Vietnamese retailers call for safeguards to fight off foreign rivals

By    June 22, 2016 | 07:55 pm PT
Vietnamese retailers have suggested lawmakers install non-tariff safeguards to protect local firms against the anticipated threat from foreign rivals as Vietnam rapidly opens its market.

Local retailers, including Nguyen Thanh Nhan, chief executive of popular supermarket chain Saigon Co.op, view the trend of foreign retail giants breaking into the Vietnamese market as a real threat to local retail companies.

Foreign retailers like Japan’s Aeon, South Korea’s Lotte and Thailand’s Central Group have competitive advantages over local companies in terms of financial strength, hands-on experience and extensive supply chains, Nhan told the Vietnam News Agency.

He suggested the government use technical safeguards to protect the domestic retail industry as fewer barriers to entry will result in fierce competition between local and foreign retailers.

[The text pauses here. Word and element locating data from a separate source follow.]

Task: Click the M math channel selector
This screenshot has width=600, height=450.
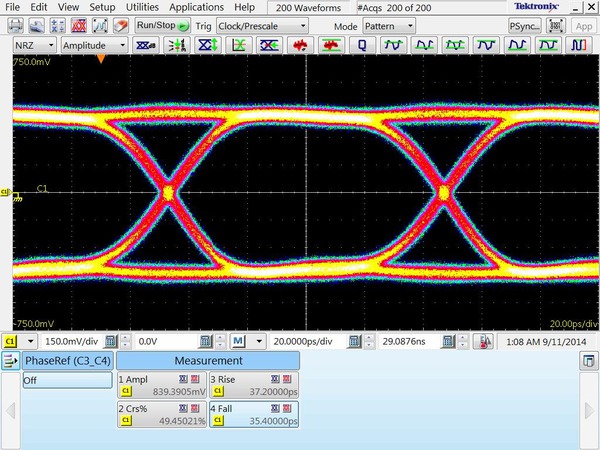Action: pyautogui.click(x=239, y=341)
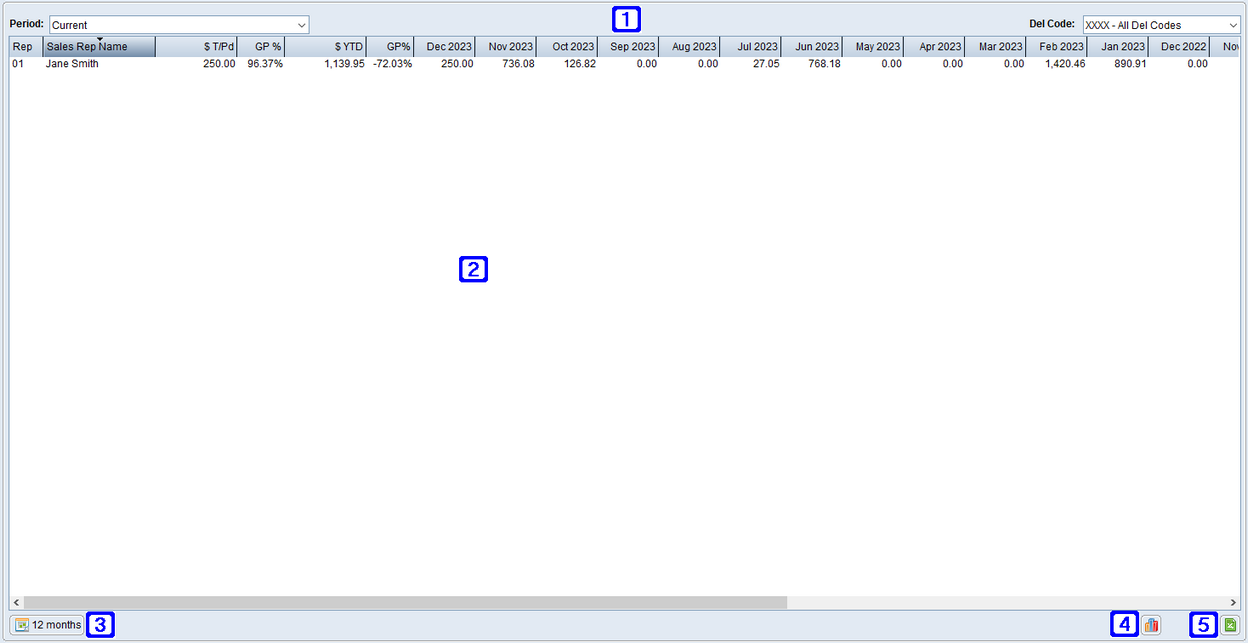Screen dimensions: 1248x643
Task: Click the Rep column header
Action: pyautogui.click(x=22, y=46)
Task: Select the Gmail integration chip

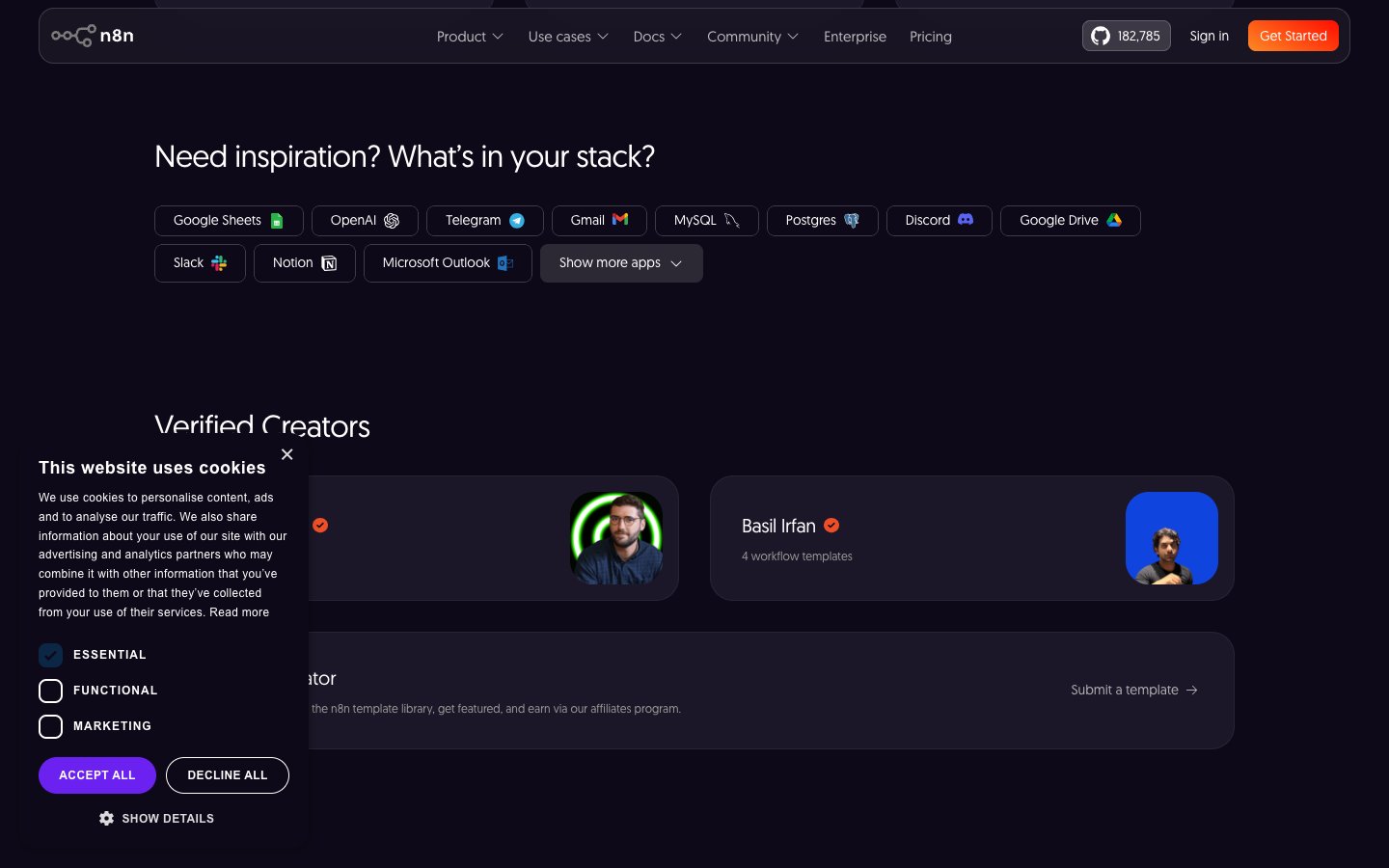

The government is not standing on the sidelines watching the domestic retail industry be taken over by foreign investors. Photo by VGP

Foreign investors are aiming to gain a firm foothold in Vietnam by setting up extensive retail networks in a short period of time, so they are either acquiring or forming partnerships with local businesses.

Many industry experts say that Vietnam's retail market will soon be flooded with foreign brand names such as Thailand’s Central Group, which has announced it will change the name of the recently acquired Big C Vietnam next year.

“Central is in the process of changing the name of Big C discount stores in Vietnam by next year, even though it has the right to carry the Big C name for another decade,” said Central’s CEO Tos Chirathivat in an interview with the Bangkok Post last week.

The Vietnamese government, however, has adopted a consistent viewpoint that the process of global integration has become an irreversible trend.

Mergers and acquisitions reflect a common trend in global integration, said Vo Van Quyen, head of the Domestic Market Department under the Ministry of Industry and Trade.

Vietnam has opened up its market to integrate further into the global economy, Quyen added.

He also pointed out that recent mergers and acquisitions have not involved local retailers, citing the recent $700 million purchase of German retailer Metro's Vietnamese arm by a major shareholder in Thailand’s consumer product group Berli Jucker as an example.

And the government is not standing on the sidelines watching the domestic retail industry be taken over by foreign investors.

For instance, Japanese retailer Aeon has shown an interest in forming partnerships with local firms like Fivimart and Citimart, but its ownership of these companies is capped at 50 percent.

Vietnam’s retail market is growing rapidly and full of potential. Official figures show that retail chains meet only 25 percent of the country’s demand, while the remaining 75 percent is catered for by traditional markets.

There are currently 8,660 outdoor markets, 800 supermarkets, 168 shopping malls and more than one million small family shops nationwide. It is estimated that the current figures will jump by 45 percent in the next four years, meeting only 40 percent of the demand.

Foreign-invested companies have accounted for 75 percent of retail revenue in Vietnam over the past 10 years, official figures show.